When my wife Lindsay and I were making plans for our wedding (which took place in July), there was never really any question about where we would go on honeymoon — it was Costa Rica all the way. I had visited the small Central American nation a few years ago and came away from my trip deeply impressed with everyone's dedication to environmental sustainability. They have built a well-deserved reputation around the world as leaders in the burgeoning industry of eco-tourism and continue to be innovators in the field.

While a case can be made that the greenest trip is the one you don't make, I believe that the benefits of travel can outweigh the negative ecological impacts that are inherent to flying around the globe. We would all be better off if more of us could spend time seeing how people in different parts of the world live. And tourism dollars, when spent right, can bring a lot of benefit to local economies, lifting entire regions out of poverty while helping to preserve and conserve natural resources.

The key phrase in that last sentence was "when spent right." Good tourism respects local cultures and communities while keeping the health and sustainability of the environment in mind. Eco-tourism is easy to get wrong and difficult to get right, and it's not always apparent which way it went. I wanted to use the opportunity of our honeymoon to further explore some of Costa Rica's top eco-tourism resorts and share with you which ones are doing it right.

The following is a travelogue of the two weeks Lindsay and I spent in Costa Rica this summer and highlights some of the resorts we stayed at, the restaurants we dined in, the attractions we visited, and the activities that kept us busy when we weren't doing Absolutely Nothing (which can be the best part of a vacation). I will be following up over the coming weeks and months with individual reviews of some of the places I mention below.


We took our first steps of the trip from our hometown of Portland, Maine. A two-hour bus ride on Concord Coach Lines got us to Boston's Logan airport for our flight to San Jose, Costa Rica. We grabbed a burger and a beer in the airport and queued up for our flight.

My tight squeez on Spirit Airlines

I almost didn't fit.

After a long three-legged flight, we landed in Costa Rica near midnight and jumped in a cab for a short ride to Hotel Pacande, a wonderful little hotel that was clean and quiet and only $40 night.

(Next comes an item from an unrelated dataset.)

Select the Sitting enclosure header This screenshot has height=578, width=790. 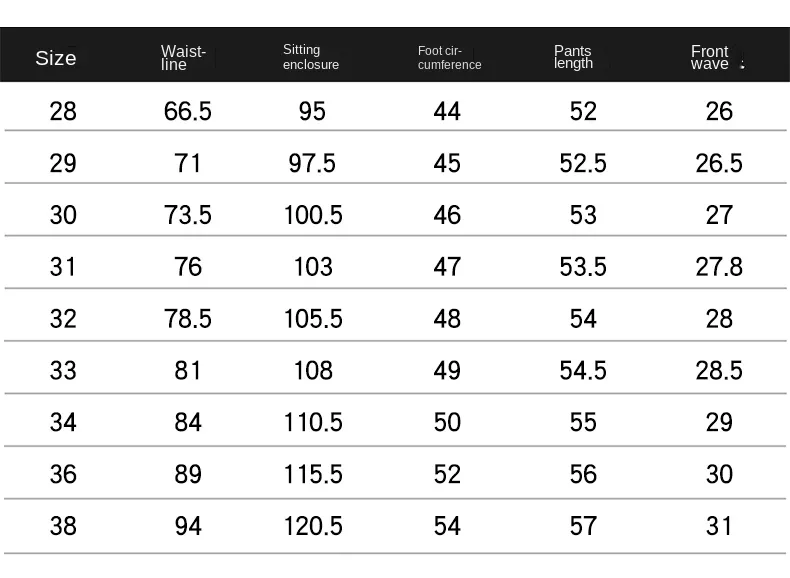pyautogui.click(x=311, y=57)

We woke up early to a nice breakfast of fruit, cereal, rolls, coffee and Tang eaten in a lovely courtyard packed with tropical plants and open to the sky.

Breakfast at Hotel Pacande

Time for breakfast!

After breakfast we cabbed over to pick up our rental car, a compact little Suzuki Jimny, from Alamo. We wisely opted to pay extra for the GPS. If you visit Costa Rica yourself, get the GPS. Costa Rican roads are generally in good shape with adequate road signs, but signage can be hit or miss when you're either in San Jose (the only real city in Costa Rica) or out on dirt roads. Also, don't be afraid to haggle with Alamo.

GPS in our rental car

Our best friend.

Using the aforementioned GPS, we swung into a local supermarket to stock up on traveling supplies (rum, pineapple juice, beer, wine, cheese, bread, and all kinds of Costa Rican junk food). We packed the drinks in a small cooler that we also bought at the store and successfully found our way out of the city (did I mention that you should get a GPS with your rental car?). Our destination, the seaside resort of Arenas Del Mar, was a three-hour drive away on route 34. Our drive took us through beautiful mountains, monotonous palm oil plantations, and then along the Pacific Coast itself. The weather was hot and sunny and we were happy to be there.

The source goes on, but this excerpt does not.